Sex Offender Treatment Program
Health Connect America’s Sex Offender Treatment Program works with adolescents who have been charged with, or suspected of, sexually inappropriate behaviors. We work with the children, their families, and any extended support group that plays a significant role in the child’s life.
Services
We provide therapeutic and educational services that address: safety planning, relapse prevention, cognitive restructuring, victim empathy, and stress management. We also educate family members of perpetrators regarding safety plans, accountability measures relapse risks, consequences, and triggers that lead to re-offending. Services can last from three months to over a year.
Health Connect America caseworkers will create safety plans and monitor its effectiveness to prevent risk to other victims in their family, social and educational environments.

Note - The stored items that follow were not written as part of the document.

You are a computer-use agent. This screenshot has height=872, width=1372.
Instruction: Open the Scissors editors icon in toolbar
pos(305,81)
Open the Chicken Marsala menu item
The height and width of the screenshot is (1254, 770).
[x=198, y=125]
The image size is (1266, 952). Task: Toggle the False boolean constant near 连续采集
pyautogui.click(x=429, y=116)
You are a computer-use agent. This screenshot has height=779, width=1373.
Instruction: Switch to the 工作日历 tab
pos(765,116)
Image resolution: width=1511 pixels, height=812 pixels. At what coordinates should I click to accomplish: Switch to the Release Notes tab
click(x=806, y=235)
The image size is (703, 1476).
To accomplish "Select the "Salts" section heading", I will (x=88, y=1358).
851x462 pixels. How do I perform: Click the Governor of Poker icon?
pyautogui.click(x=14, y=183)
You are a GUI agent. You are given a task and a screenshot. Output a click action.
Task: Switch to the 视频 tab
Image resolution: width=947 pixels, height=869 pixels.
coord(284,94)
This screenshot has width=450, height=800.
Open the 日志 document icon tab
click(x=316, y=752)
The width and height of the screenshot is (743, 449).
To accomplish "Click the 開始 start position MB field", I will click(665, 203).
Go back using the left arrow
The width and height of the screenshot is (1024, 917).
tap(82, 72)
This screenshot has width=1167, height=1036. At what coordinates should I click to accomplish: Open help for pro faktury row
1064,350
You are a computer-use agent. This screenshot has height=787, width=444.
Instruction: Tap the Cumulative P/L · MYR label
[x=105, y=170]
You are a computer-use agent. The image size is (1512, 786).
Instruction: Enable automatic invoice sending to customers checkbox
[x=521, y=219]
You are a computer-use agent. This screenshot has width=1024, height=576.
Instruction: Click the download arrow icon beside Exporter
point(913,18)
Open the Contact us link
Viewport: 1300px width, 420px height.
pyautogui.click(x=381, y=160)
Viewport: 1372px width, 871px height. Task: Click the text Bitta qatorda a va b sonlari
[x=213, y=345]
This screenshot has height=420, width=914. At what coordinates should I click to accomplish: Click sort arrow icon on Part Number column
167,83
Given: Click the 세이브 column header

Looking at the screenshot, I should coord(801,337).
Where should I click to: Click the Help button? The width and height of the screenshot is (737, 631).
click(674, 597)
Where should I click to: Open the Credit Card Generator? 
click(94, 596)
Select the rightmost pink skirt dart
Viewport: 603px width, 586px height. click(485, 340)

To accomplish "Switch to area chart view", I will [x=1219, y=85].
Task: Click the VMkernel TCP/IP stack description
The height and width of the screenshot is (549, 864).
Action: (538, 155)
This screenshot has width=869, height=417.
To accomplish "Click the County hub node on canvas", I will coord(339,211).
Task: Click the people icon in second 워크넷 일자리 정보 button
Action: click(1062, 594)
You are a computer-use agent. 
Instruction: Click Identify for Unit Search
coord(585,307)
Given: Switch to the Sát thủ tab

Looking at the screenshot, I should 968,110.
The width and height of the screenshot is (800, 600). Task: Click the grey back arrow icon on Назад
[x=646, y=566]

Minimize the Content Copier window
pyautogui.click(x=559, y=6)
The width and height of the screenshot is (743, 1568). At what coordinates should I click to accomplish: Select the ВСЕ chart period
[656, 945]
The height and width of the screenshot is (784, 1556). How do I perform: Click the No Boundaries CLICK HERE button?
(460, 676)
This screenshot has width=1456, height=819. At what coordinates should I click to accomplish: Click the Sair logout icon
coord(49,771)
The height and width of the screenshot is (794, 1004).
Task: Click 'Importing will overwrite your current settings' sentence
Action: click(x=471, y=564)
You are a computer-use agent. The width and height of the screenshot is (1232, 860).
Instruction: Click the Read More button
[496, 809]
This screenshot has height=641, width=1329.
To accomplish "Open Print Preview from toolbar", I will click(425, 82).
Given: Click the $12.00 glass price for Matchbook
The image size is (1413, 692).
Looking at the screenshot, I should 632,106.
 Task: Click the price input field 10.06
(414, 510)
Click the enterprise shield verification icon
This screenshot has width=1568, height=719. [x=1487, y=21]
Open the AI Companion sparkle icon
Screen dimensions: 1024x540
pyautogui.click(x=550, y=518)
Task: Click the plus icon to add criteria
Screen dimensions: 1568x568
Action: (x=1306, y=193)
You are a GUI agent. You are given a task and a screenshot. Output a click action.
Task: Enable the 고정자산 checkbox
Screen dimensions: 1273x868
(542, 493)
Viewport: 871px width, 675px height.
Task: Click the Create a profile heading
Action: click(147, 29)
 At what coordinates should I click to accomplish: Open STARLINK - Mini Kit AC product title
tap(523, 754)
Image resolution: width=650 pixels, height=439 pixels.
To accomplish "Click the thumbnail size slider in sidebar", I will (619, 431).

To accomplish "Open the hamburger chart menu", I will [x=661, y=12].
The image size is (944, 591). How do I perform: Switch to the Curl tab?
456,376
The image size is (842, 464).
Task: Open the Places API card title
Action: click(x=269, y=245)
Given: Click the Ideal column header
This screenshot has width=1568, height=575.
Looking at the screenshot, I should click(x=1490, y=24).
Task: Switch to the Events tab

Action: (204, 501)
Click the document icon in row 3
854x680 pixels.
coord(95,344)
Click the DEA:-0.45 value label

Random drug testing and polygraph testing are conducted to minimize risk of continued offenses.
Approaches Used
Health Connect America abides specifically by the ethical guidelines of the Association for the Treatment of Sexual Abusers and the rules of the Sex Offender Treatment Board.
Initial assessments are provided on each offender and used to help determine the risk of re-offending. We, then, develop the safety plan to minimize any risk as well as to educate the family regarding minimization of the availability of potential victims.
Cognitive Behavioral Therapy (CBT) is then used as the core approach to challenge faulty belief systems that can lead to re-offending. Victim empathy is taught to raise the awareness to the offender of the harm that is caused to the victim.
Sex offenders are required to take monthly polygraph and alcohol and drugs screens. These tests are used to maintain accountability with the safety plans and relapse prevention plans, in general.
Relapse Prevention
Relapse prevention is designed to help the offender identify his personal triggers and cycles regarding the onset of offender thinking and behavior. Once identified, the offender develops specific behaviors for coping with these triggers and behaviors in a positive, healthy manner. Each offender’s relapse prevention plan is unique to that individual and attempts to encompass all of the risk factors involved with the potential for that offender to re-offend.
Safety Planning
Although individual acts of sexual offending is very similar in their patterns and victim impact, every offender is different and requires specific safety planning to prevent re-offending. The safety plan is tailored to the offender’s personal patterns and encompasses many facets of the relapse prevention plan.
Challenging Belief Systems
Most experts believe that an offender’s faulty belief system is most responsible for their sexual crimes. Our goal is to challenge those belief systems that objectify victims and attempts to justify the offender’s behaviors.
Cognitive Behavioral Therapy (CBT)
Thoughts create beliefs which are followed by actions, or behaviors. By changing the thought processes of the offender, we attempt to prevent unhealthy beliefs from developing.
Victim Empathy
The offender’s beliefs and attitudes are developed in such a way as to see the victims as objects. The offender is forced to look at the damage they have done to their victim(s) in order to generate a feeling of understanding. Our goal is to humanize the victims in the eyes of the offender with the hope that the offender will experience emotional empathy for their fellow human beings.
Stress Management
Stress is very often a trigger for sex offenders. Offenders utilize inappropriate coping methods to deal with this stress. Our goal is to teach offenders healthy and effective coping responses that reduce the risk of re-offending.
Alcohol & Drug Testing
Use of drugs and alcohol are considered a major precursor to offending. While mood altering substances can not be considered an excuse for offending, it is well documented that the presence of these substances are extremely common during the offense. Therefore, most adult offenders have orders preventing them from frequenting establishments whose majority source of commerce is related to alcohol. We test every month for these substances.
Polygraph Testing
Polygraphs are widely considered standard practice in the treatment of sex offenders. Polygraphs are used to determine that the offender is not in denial of the crime they have committed, that they are maintaining adherence to their safety plan and relapse prevention plan.
Staff Competency
Therapists assigned to perform these assessments are qualified sex offender treatment providers as mandated by the Tennessee Sex Offender Treatment Board and hold a master’s degree. Each sex offender therapist is supervised by a licensed therapist.